## What you have to do
Take the entries below and print only the lines from the one with "Uncategorized (332, 136)" through the one with "Contact form (109, 2085)", exactly as they stand, both ends included.

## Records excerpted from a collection

· · · · · · ·

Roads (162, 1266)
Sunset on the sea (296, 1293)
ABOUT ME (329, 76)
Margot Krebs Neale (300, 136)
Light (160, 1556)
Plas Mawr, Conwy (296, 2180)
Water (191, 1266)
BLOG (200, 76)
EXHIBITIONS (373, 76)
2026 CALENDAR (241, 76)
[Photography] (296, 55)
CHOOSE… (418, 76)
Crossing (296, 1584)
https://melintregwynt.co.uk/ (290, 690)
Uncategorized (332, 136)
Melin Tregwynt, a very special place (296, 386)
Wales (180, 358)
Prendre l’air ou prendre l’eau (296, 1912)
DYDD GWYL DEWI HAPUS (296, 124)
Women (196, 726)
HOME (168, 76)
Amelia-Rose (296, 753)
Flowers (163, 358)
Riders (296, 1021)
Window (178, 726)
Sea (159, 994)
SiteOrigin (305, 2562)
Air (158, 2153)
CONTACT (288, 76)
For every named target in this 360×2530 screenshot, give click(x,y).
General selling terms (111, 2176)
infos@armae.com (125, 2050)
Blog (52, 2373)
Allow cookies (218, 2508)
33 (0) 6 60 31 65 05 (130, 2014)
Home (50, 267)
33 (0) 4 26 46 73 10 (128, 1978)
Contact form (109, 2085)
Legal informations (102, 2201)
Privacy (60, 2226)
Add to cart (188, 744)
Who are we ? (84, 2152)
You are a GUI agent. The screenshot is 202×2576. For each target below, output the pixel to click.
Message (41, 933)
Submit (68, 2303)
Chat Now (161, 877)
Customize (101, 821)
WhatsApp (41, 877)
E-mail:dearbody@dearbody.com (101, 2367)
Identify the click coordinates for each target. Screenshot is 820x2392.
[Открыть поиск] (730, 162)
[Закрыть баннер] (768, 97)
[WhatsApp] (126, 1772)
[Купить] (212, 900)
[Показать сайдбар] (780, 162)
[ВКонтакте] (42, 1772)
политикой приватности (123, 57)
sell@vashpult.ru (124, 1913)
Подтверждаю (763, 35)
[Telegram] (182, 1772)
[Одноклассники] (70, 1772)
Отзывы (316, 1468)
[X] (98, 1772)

· · · · · · ·

## Response to this exercise
Uncategorized (332, 136)
Melin Tregwynt, a very special place (296, 386)
Wales (180, 358)
Prendre l’air ou prendre l’eau (296, 1912)
DYDD GWYL DEWI HAPUS (296, 124)
Women (196, 726)
HOME (168, 76)
Amelia-Rose (296, 753)
Flowers (163, 358)
Riders (296, 1021)
Window (178, 726)
Sea (159, 994)
SiteOrigin (305, 2562)
Air (158, 2153)
CONTACT (288, 76)
For every named target in this 360×2530 screenshot, give click(x,y).
General selling terms (111, 2176)
infos@armae.com (125, 2050)
Blog (52, 2373)
Allow cookies (218, 2508)
33 (0) 6 60 31 65 05 (130, 2014)
Home (50, 267)
33 (0) 4 26 46 73 10 (128, 1978)
Contact form (109, 2085)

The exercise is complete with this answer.